John Potter of Tadcaster (1728-1802) was firstly a draper and had a shop in Tadcaster. All his children were born in this shop. John also took on a farm at Wighill and then one he rented from Sir Walter Vavasour at Wingate Hill. Two of his sons, William and Richard, opened a warehouse at no 2, Cannon Street, Manchester in 1802. They were joined there on 1 January 1803, by their brother, Thomas. They created the firm of William, Thomas and Richard Potter. William left the firm in 1806. Thomas and Richard Potter formed a small band of free traders and reformers which lasted for more than a quarter of a century. They used to meet in Thomas and Richard's "plotting parlour" situated at the back of their Cannon Street warehouse.

In 1825 Thomas Potter commissioned Sir Charles Barry to build him a mansion at Buile Hill.  This is the only known house where Barry used Greek revival architecture. This was completed in 1827.  Thomas was elected first Mayor of Manchester in 1838 and was re-elected in 1839. He was knighted on 1 July 1840. Sir Thomas, who had been born in Tadcaster in 1774, died on 20 March 1845 at Buile Hill. His widow, Lady Potter, née Esther Bayley, continued to live at Buile Hill until her death there on 19 June 1852. This legal document provides prove of ownership and occupancy of Buile Hill in 1852 & 1860

Thomas Bayley Potter was still running the family business, trading as Messrs Potter & Taylor, in 1865, the year in which he became M.P. for Rochdale after the death of Richard Cobden. In 1877 Potter sold Buile Hill to John Marsland Bennet, timber merchant and local landowner, who had been Mayor of Manchester in 18631865.
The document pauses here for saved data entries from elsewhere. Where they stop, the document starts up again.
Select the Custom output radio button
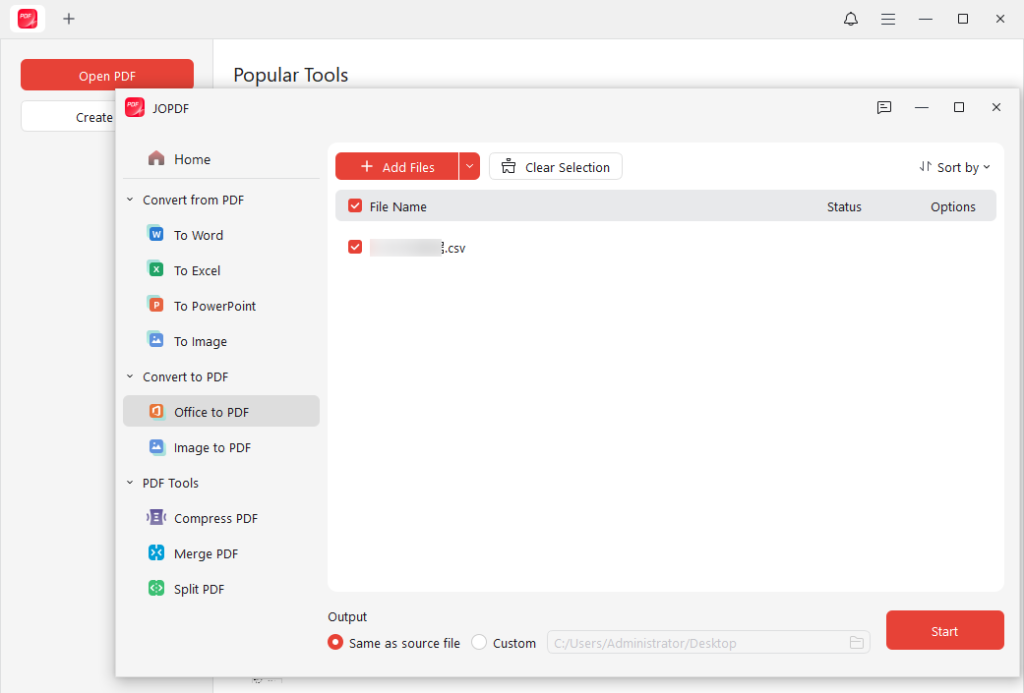 click(x=478, y=643)
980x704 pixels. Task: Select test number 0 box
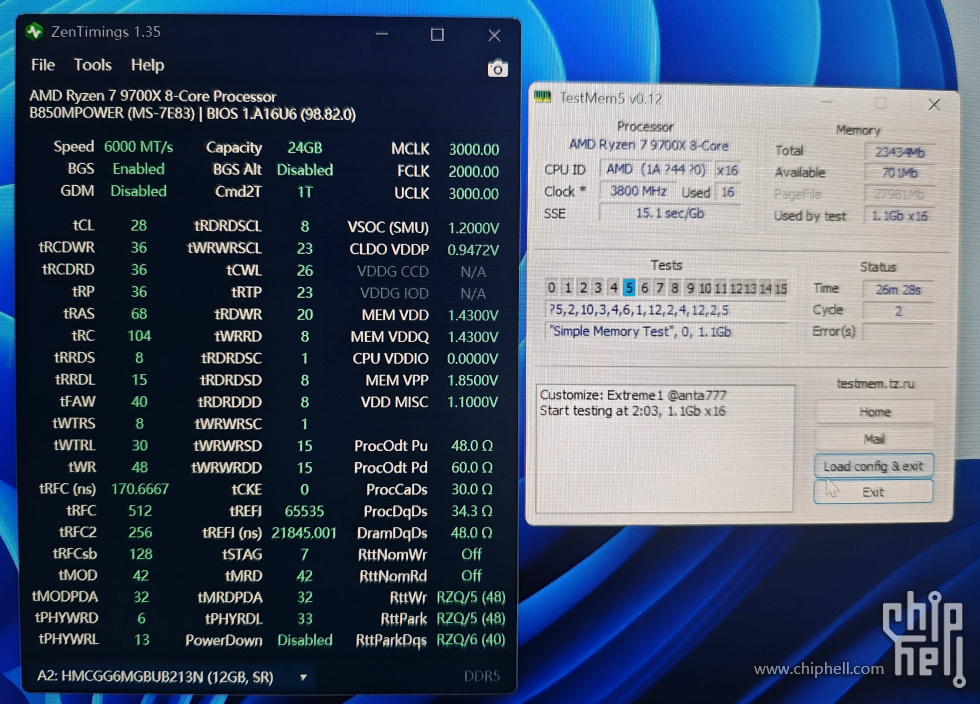click(552, 288)
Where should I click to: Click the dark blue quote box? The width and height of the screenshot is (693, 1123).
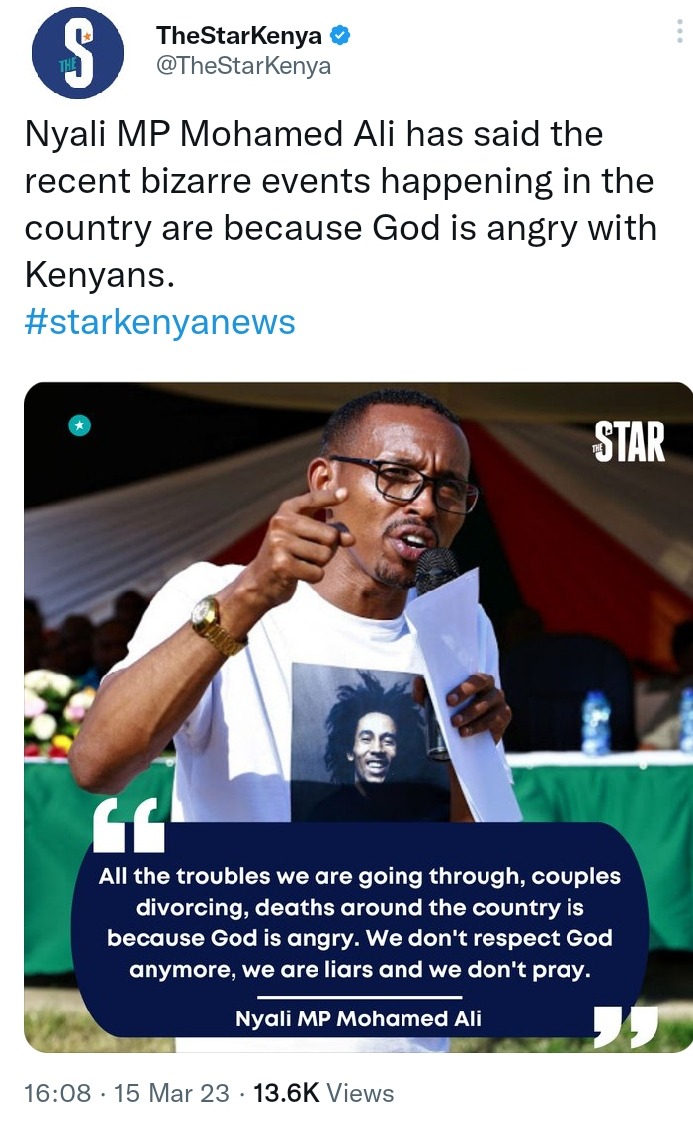coord(359,930)
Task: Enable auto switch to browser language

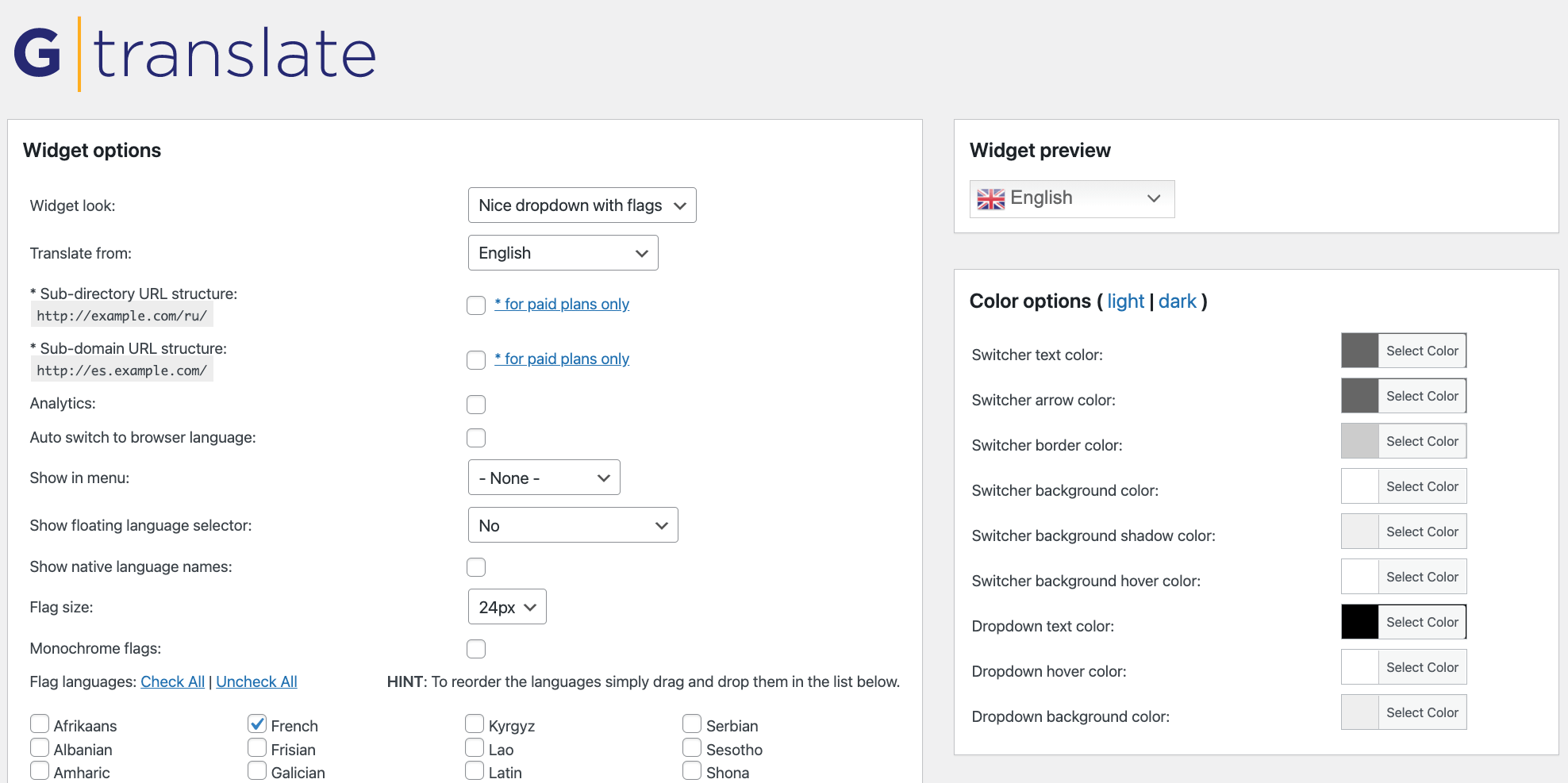Action: (475, 437)
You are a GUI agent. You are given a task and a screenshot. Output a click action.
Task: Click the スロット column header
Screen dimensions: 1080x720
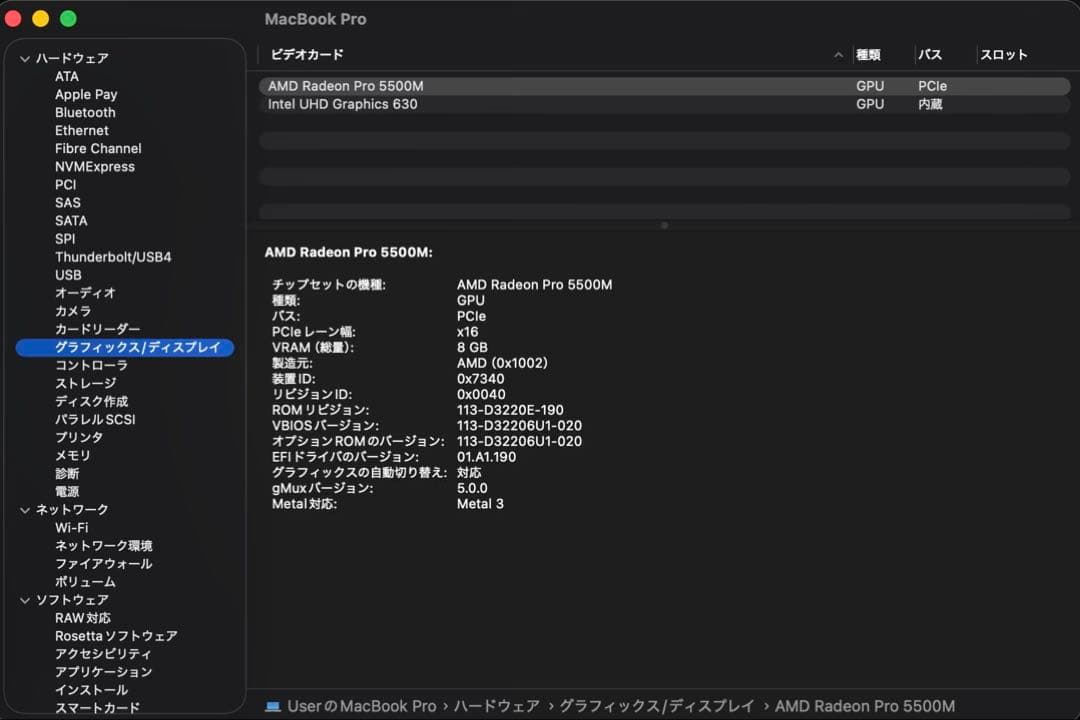coord(1004,55)
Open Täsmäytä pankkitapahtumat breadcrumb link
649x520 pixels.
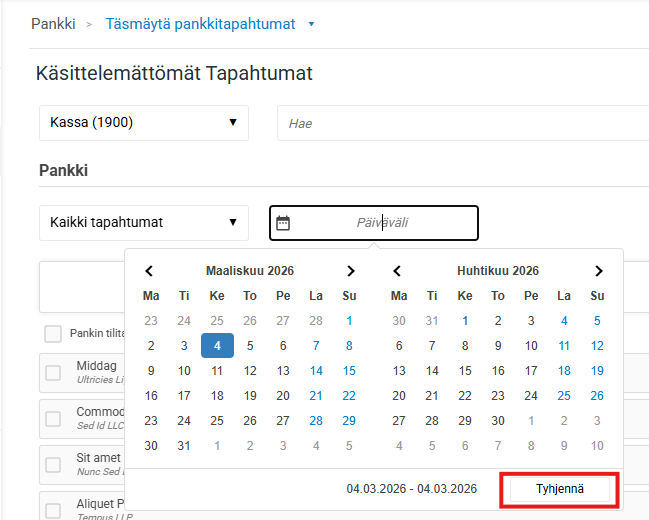point(200,23)
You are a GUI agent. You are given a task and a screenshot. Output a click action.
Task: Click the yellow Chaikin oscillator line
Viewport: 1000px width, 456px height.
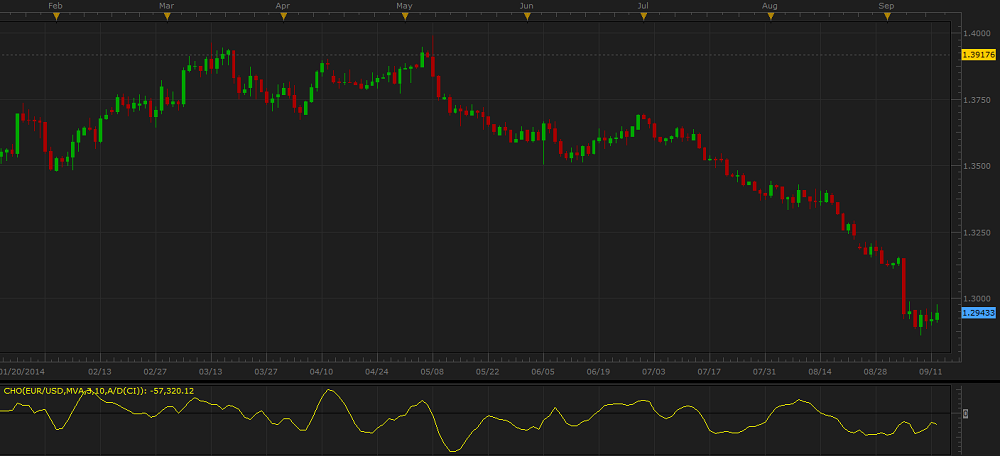click(329, 391)
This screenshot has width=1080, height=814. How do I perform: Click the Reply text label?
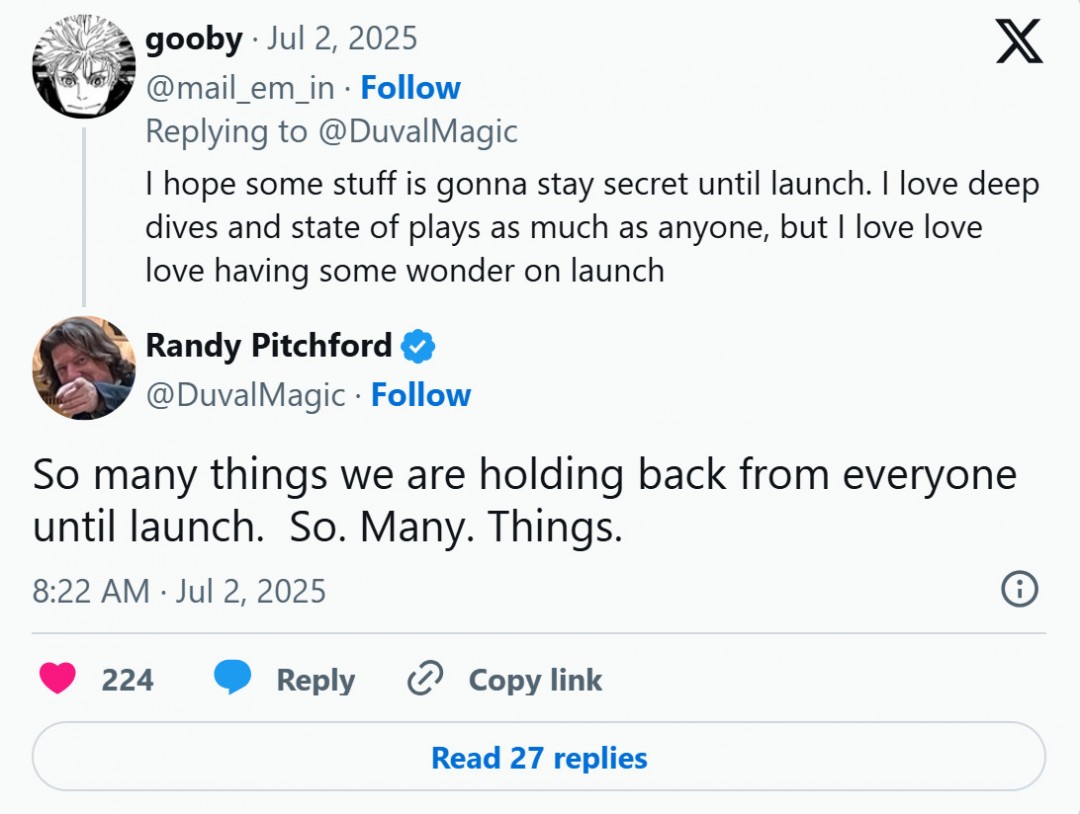[315, 680]
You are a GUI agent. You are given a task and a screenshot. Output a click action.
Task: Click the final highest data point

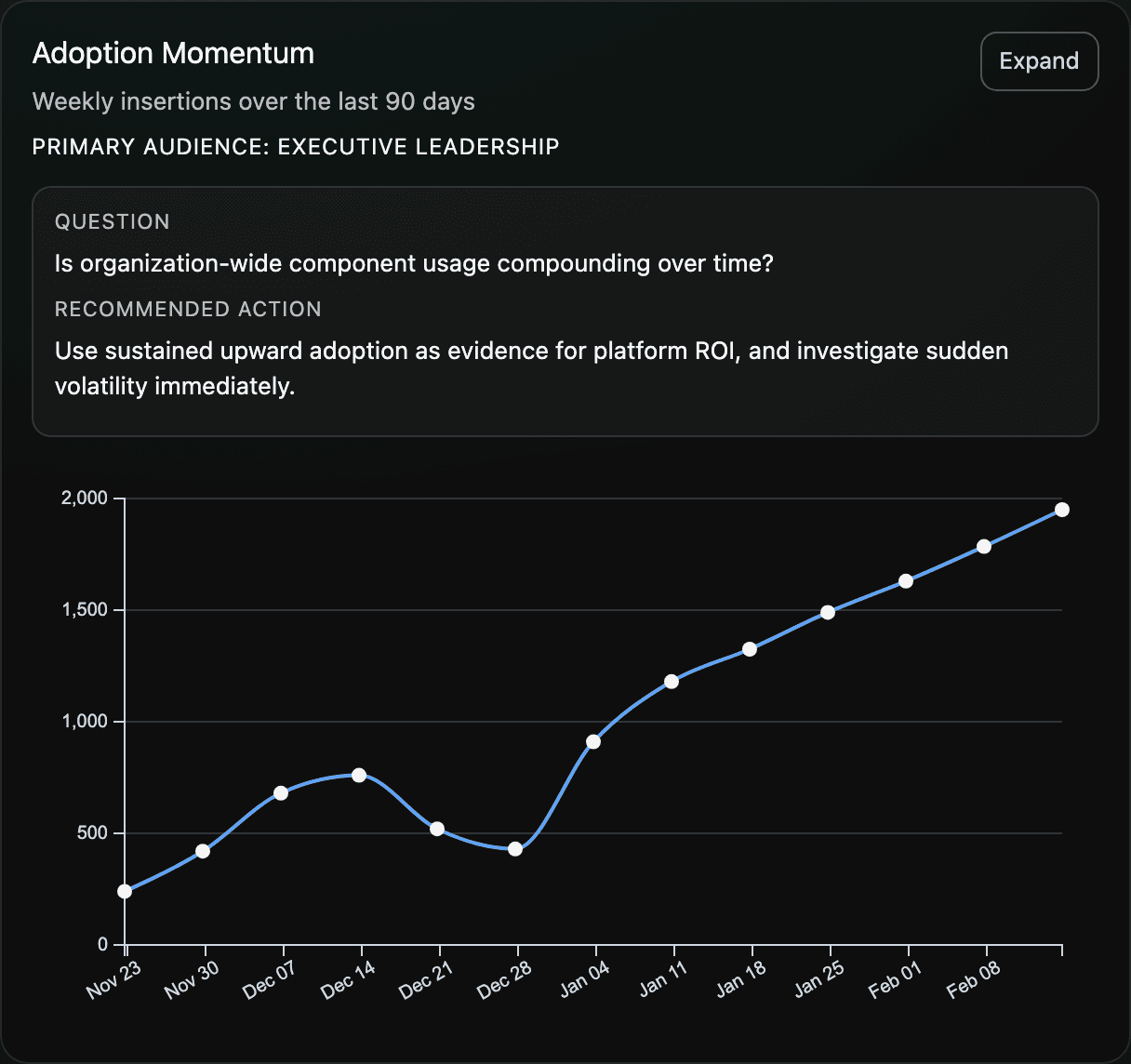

Salford Corporation purchased the estate in 1902 for £20,000. A further £7,000 allocated for conversion to a public park under the supervision of the Parks Superintendent, A. Wilsher (Salford Reporter, 25 July 1903). Local residents subscribed £2,500 towards the project. Buile Hill Park was opened on 22 July 1903 by the mayor of Salford, Alderman Stephens, and was subsequently joined to Seedley Park by the closure of the 'Dog Entry' path which divided them.

A public park incorporating Seedley Park, opened in 1876, together with the grounds of Buile Hill house which opened as a public park in 1903, of Springfield villa added in 1927, and of Hart Hill house purchased in 1924 and opened in 1938.

In 1906, the former Buile Hill House opened to the public as a natural history museum.

In 1906, the tennis courts opened, followed in 1934 by the 18 hole pitch and putt course. In 1938, a cafe was opened in the former Buile Hill estate conservatory.

During both world wars, Buile Hill was used as a military base. In the First World War it became the site of an anti-Zeppelin gun base, while in the Second World War it became home to a barrage balloon attachment. Resultantly, in 1940 the German Luftwaffe dropped a bomb on Buile Hill.

After the end of the war, and an amount of refurbishment, the park reopened to the public in 1948. In 1963, a garden for the blind opened, and in 1972 Pets Corner.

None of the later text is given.